Really now? It's fatuous to believe that the Founding Fathers all agreed on exactly what they meant and how the Constitution would apply.i understand what you are saying but shouldn't we operate word for word what the constitution says!! our forefathers worded it perfectly! it seems like everyone wants to twist and misshape everything to their way of doing things when it should be as written!!
The reality was that although fifty-five delegates attended the Constitutional Convention in 1786-87, only thirty-nine signed the proposed Constitution. Thirteen left early without signing, and three refused to sign. There was then a bitter fight over ratification by the States. And it indeed looked like the Constitution would fail ratification until the Massachusetts Compromise was hashed out -- giving us the Bill of Rights after the Constitution was ratified without the Bill of Rights.
The Founding Fathers well understood how people do disagree and how politics works. They were active, mostly successfully, in the commercial and political world of the time. Many were lawyers. A few were judges. Almost all were very well educated. They were generally politically savvy. Many were members at various times of their home colonial assemblies or were otherwise active in local government or administration. They were solidly grounded in the real world and knew how to make things work in the real world. That is why they were able to bring our nation into being.

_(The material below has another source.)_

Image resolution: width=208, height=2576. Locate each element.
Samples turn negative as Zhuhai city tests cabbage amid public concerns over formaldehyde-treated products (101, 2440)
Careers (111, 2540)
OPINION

And since they had their share of disagreements among themselves, in the Constitution they assigned the judicial power of the United States to the federal courts -- which included, as specifically stated in the Constitution, deciding cases arising under the Constitution. And so the Founding Fathers gave us the federal courts to decide disagreements about what the Constitution means and how it applies in connection with matters in dispute. That is what courts do, and have done since long before the founding of our Republic.
So while you might think you know what the Constitution means and how it applies, others have disagreed, and will continue to disagree. As I noted above, in post 41, Hylton v. United States, in 1796 when the ink was barely dry on the shiny, new Constitution, appears to be the first major litigation involving a question of the interpretation and application of the Constitution.